California officials found Listeria monocytogenes in a package of enoki mushrooms from Korea, prompting a recall by Rainfield Marketing Group Inc. of Vernon, CA.
The company shipped the mushrooms to distributors or wholesalers who distributed the product to retailers nationwide, according to a recall notice from the firm that was posted by the Food and Drug Administration.
The potential for contamination was noted after routine testing by California Department of Public Health revealed the presence of Listeria monocytogenes in a 150-gram package of the mushrooms.
The distribution of the product has been suspended, according to the Rainfield recall notice.
All cases of the 150-gram packages of the company’s enoki mushrooms from Korea are subject to the recall. The plastic packages do not have any best-by or use-by dates. The company did not report what brand the mushrooms are packaged under.
To determine whether they have the recalled mushrooms in their homes, consumers should look for the following labeling on the clear and orange packages: “Enoki Mushroom” in English and labeled “Product of Korea” along with “Must be cooked enough for a minimum of 3-10 minutes at 70°C, DO NOT CONSUME RAW.” On the back left of packaging, there is UPC code 085412004020 and below Distributed by Rainfield Marketing Group, on the right a list of Nutrition Facts.

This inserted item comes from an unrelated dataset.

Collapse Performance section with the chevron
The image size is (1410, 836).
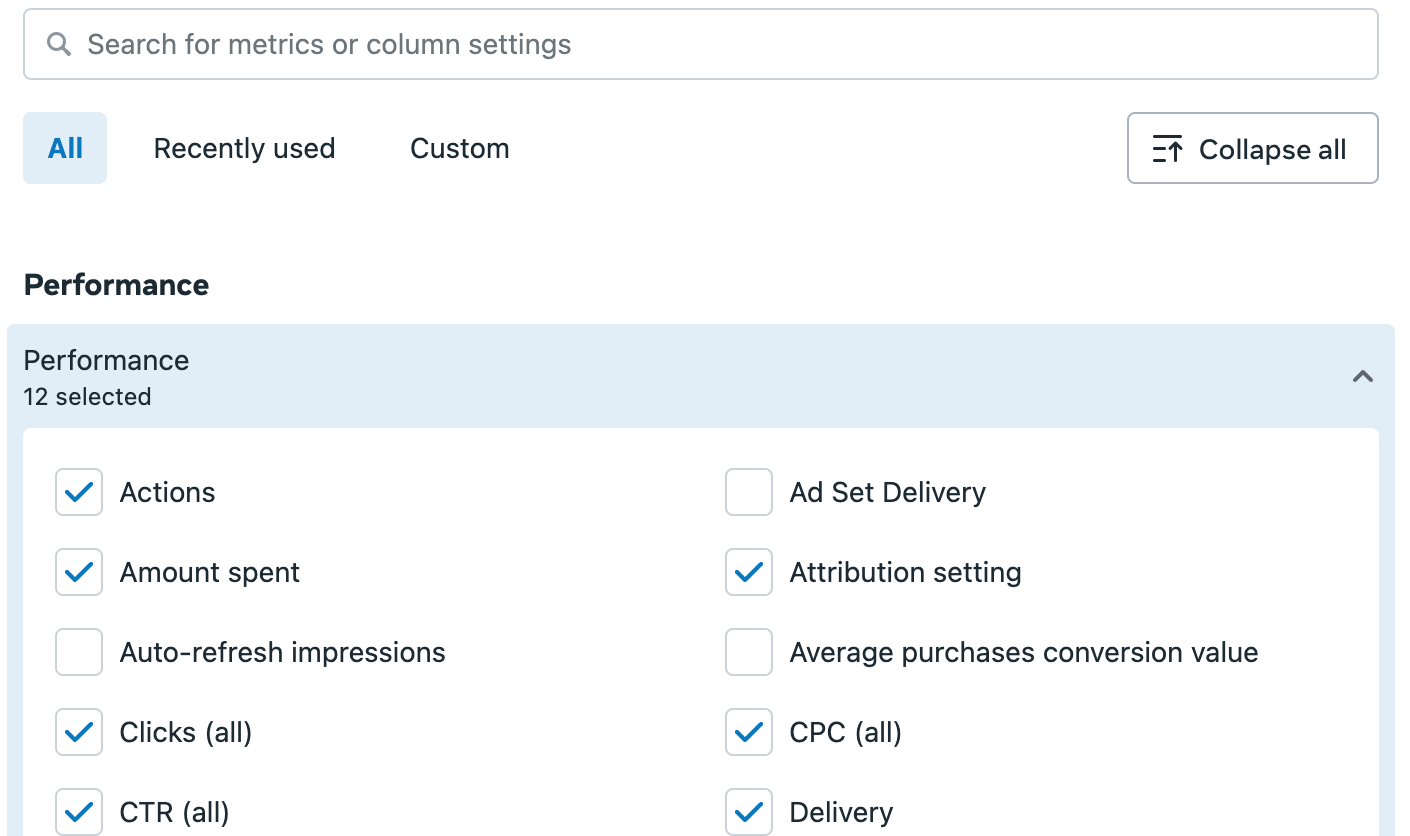click(x=1362, y=377)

Rainfield reports no illnesses have been confirmed in relation to the recalled mushrooms.
Consumers who have purchased 150-gram packages of the implicated mushrooms are urged to return them to the place of purchase for a full refund. Consumers with questions may contact the company at 323-825-2825.
About Listeria infections
Food contaminated with Listeria monocytogenes may not look or smell spoiled but can still cause serious and sometimes life-threatening infections. Anyone who has eaten any recalled mushrooms and developed symptoms of Listeria infection should seek medical treatment and tell their doctors about the possible Listeria exposure.
Also, anyone who has eaten any of the recalled mushrooms should monitor themselves for symptoms during the coming weeks because it can take up to 70 days after exposure to Listeria for symptoms of listeriosis to develop.

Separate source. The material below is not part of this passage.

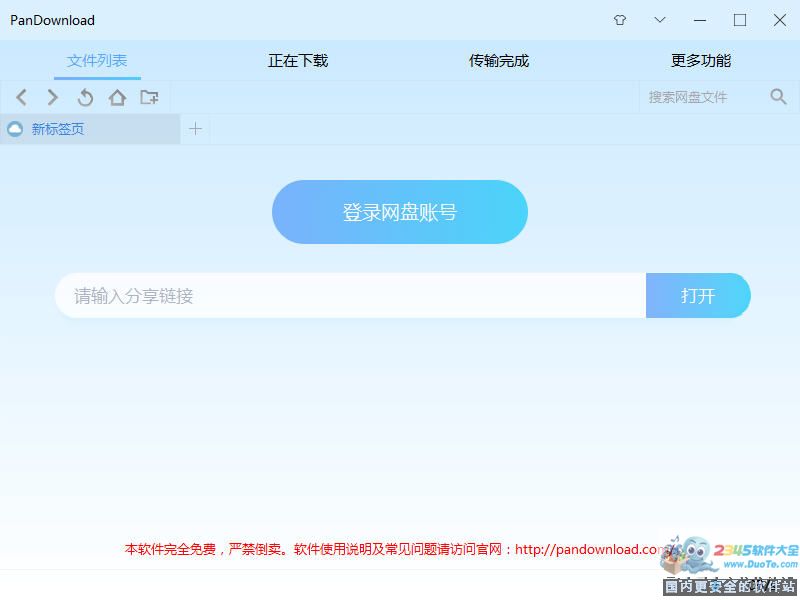Switch to the 文件列表 tab

(97, 61)
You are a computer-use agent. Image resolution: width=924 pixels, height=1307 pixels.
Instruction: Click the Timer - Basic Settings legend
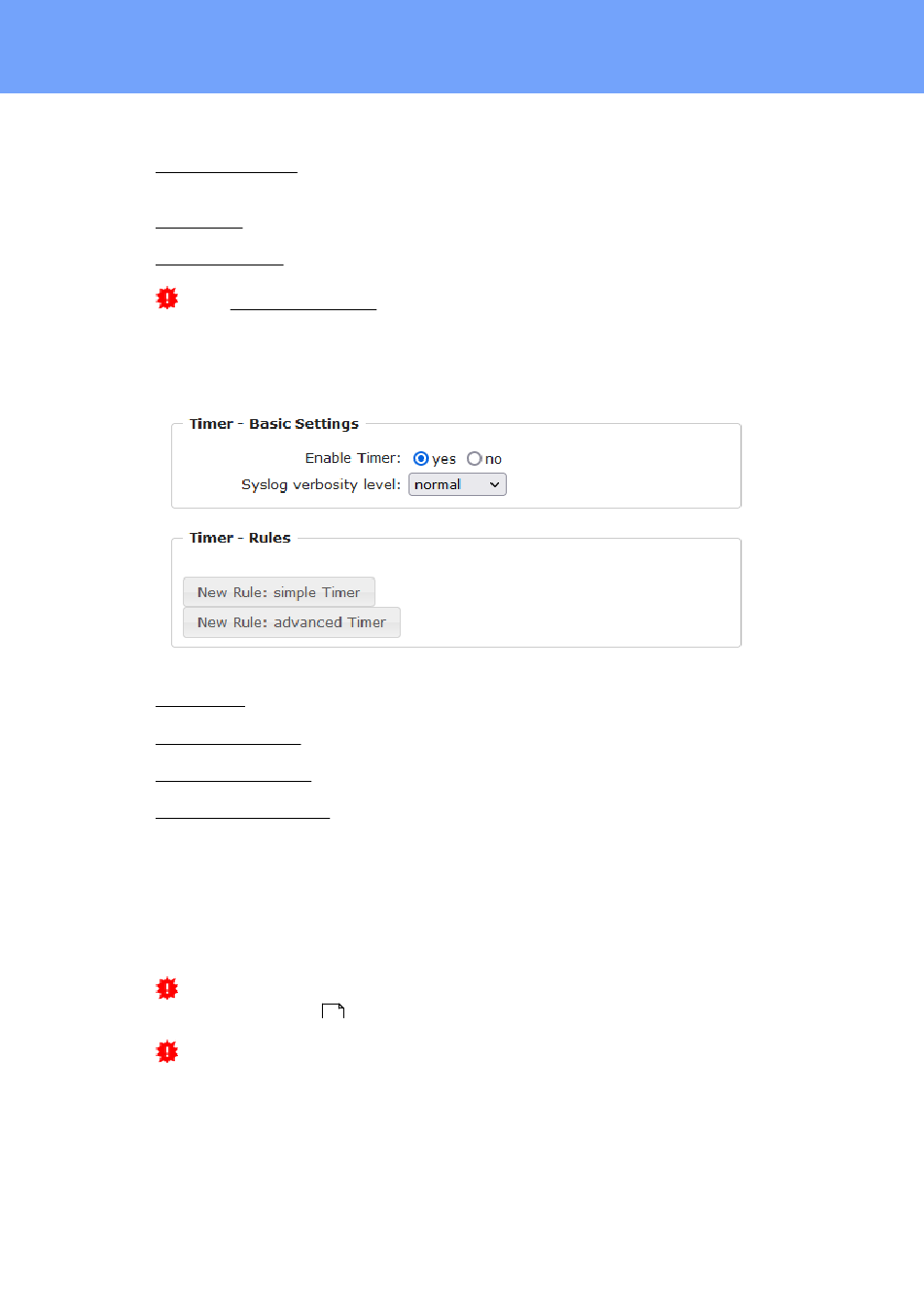[274, 424]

Symptoms of Listeria infection can include vomiting, nausea, persistent fever, muscle aches, severe headache, and neck stiffness. Specific laboratory tests are required to diagnose Listeria infections, which can mimic other illnesses.
Pregnant women, the elderly, young children, and people such as cancer patients who have weakened immune systems are particularly at risk of serious illnesses, life-threatening infections, and other complications. Although infected pregnant women may experience only mild, flu-like symptoms, their infections can lead to premature delivery, infection of the newborn, or even stillbirth.